A peine la tombe du roi des Huns est-elle fermée, que ses deux fils, Chaba et Aladarius, tirent l'épée pour s'arracher les lambeaux de son héritage. C'est Théodoric qui les pousse à la destruction du royaume de leur père[629]. Les Germains prennent parti pour le fils de Crimhilde, les Huns pour celui d'Honoria, et la lutte à mort va se vider sur un plateau qui domine Bude, ville fatale, déjà marquée par un fratricide. La bataille ne dure pas moins de quinze jours; quinze jours durant, la flèche siffle dans l'air, les boucliers se heurtent et les épées se croisent: on ne vit jamais pareil massacre dans le monde. Chaba est vaincu, mais Aladarius vainqueur meurt de ses blessures. Les Germains donnèrent à cette terrible journée le nom de Crimhilt, en souvenir de la princesse germaine, mère d'Aladarius, qui avait semé la haine dans le cœur des deux frères, et qui peut-être présidait à la bataille où périt son fils. «Tant de sang y fut verse, dit Simon Kéza, que si les Allemands ne s'obstinaient pas à mentir par vanité, ils confesseraient que pendant plusieurs jours ni hommes ni bêtes ne purent boire dans le Danube entre Potentiana et Sicambrie, attendu que le fleuve roulait dans son lit moins d'eau que de sang[630].» Cette phrase nous prouve qu'il existait au moyen âge une rivalité patriotique entre les minnesingers allemands et les rapsodes hongrois; chacun cherchant à exalter son pays aux dépens de l'autre: ce fut au milieu de ces joutes de l'orgueil national et de la poésie que la tradition revêtit sa dernière forme.

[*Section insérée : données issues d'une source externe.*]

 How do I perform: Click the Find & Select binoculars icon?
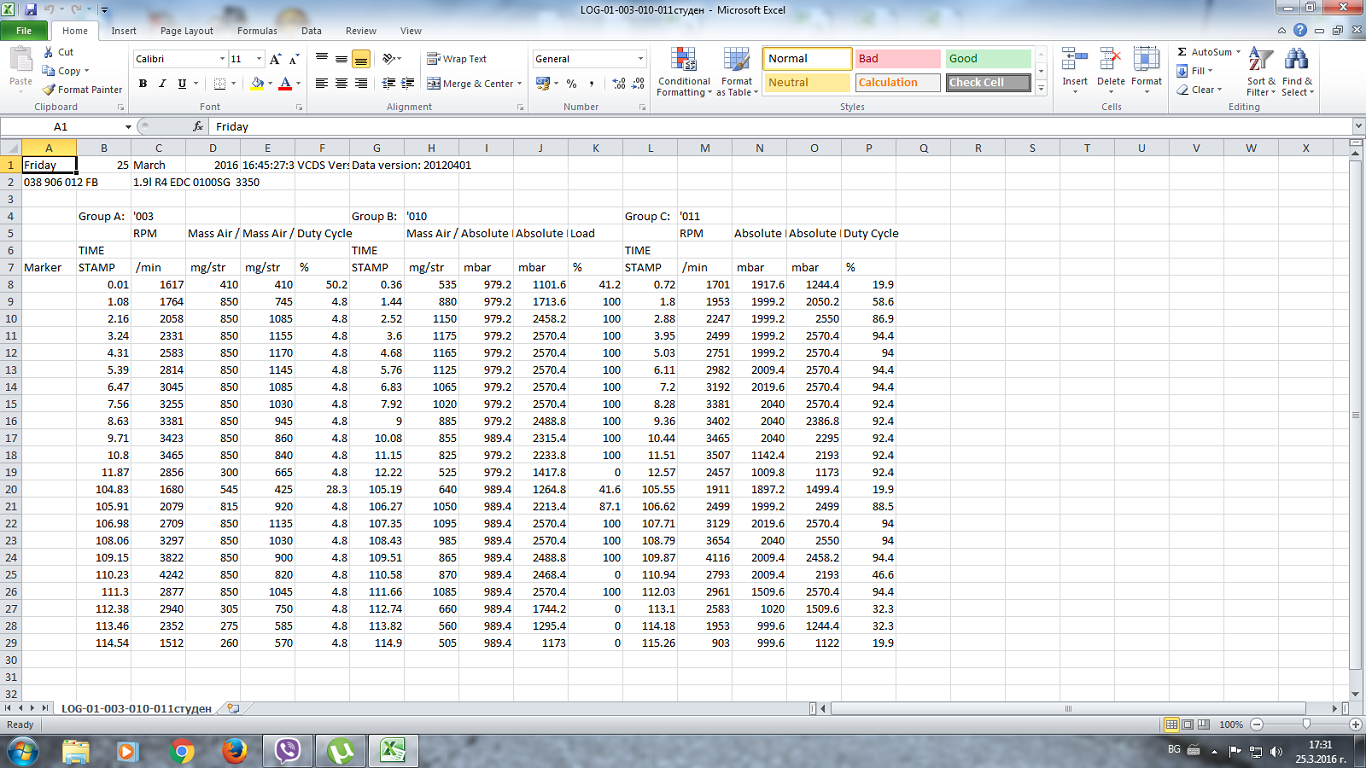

[Note 629: ][(retour) ] Ditrici astutia Veronensis. Sim. Kez., l. 1, c. 4, § 5.

[Note 630: ][(retour) ] In quo quidem prælio tantus sanguis effusus est, quod si Teutonici ob dedecus non celarent, et vellent pure reserare, per plures dies aqua bibi in Danubio non poterat, nec per homines nec per pecus, quoniam de Sicambria usque urbem Potentianæ sanguine inundavit. Id. ub. sup.

Chaba vaincu se réfugie en Grèce avec quinze mille Huns, débris de son armée. Honorius, son aïeul, d'après la tradition (car la similitude de nom a fait d'Honoria une fille d'Honorius[631]), le reçoit avec tendresse à Constantinople, veut le retenir près de lui, et lui offre pour ses sujets des terres et des femmes. «Non, répond résolument le fils du Hun, j'ai en Asie, dans le pays des Moger, un autre aïeul que je dois revoir, j'ai une famille et une nation auxquelles je dois demander vengeance de la perfidie des Germains.» Il part donc après un court séjour en Grèce, et trouve dans le pays des Magyars son grand-père Bendekuz encore vivant, mais courbé sous les infirmités et le chagrin. Chaba le console, l'assiste dans le gouvernement de sa tribu et finit par lui succéder. Toutefois le fils d'Attila ne parvient pas à gagner l'affection des Magyars. Fier de sa descendance impériale, il affiche des prétentions blessantes pour sa nation. Les Magyars le rejettent à leur tour et le regardent comme un étranger; leurs filles mêmes s'éloignent de lui, aucune ne consent à le prendre pour époux, et il faut que Bendekuz aille chercher une femme pour son petit-fils chez les tribus du Korasmin[632]. Ce rôle de Chaba parmi les Magyars, son orgueil romain et le souvenir de sa mère Honoria planant sur toute cette histoire, mais à peine indiqué dans les maigres chroniques qui nous restent, donnent lieu de penser qu'ici se développait dans l'épopée hongroise quelque grand épisode se reliant à des traditions asiatiques aujourd'hui perdues. Chaba néanmoins fait oublier son orgueil; sa lignée prend racine dans le Dentumoger, et continue le rameau direct d'Attila jusqu'à la naissance d'Almus, père d'Arpad. Ses fils sont parmi les Magyars les gardiens fidèles des vieux souvenirs et de la renommée de leur aïeul; ils ne cessent d'animer leurs compatriotes à la recouvrance du patrimoine des Huns, envahi par les Germains et les Slaves.

[Note 631: ][(retour) ] Iste ergo Chaba filius Ethelæ est legitimus, ex filia Honorii imperatoris Græcorum genitus. Sim. Kez. l. 1, c. 4, § 6.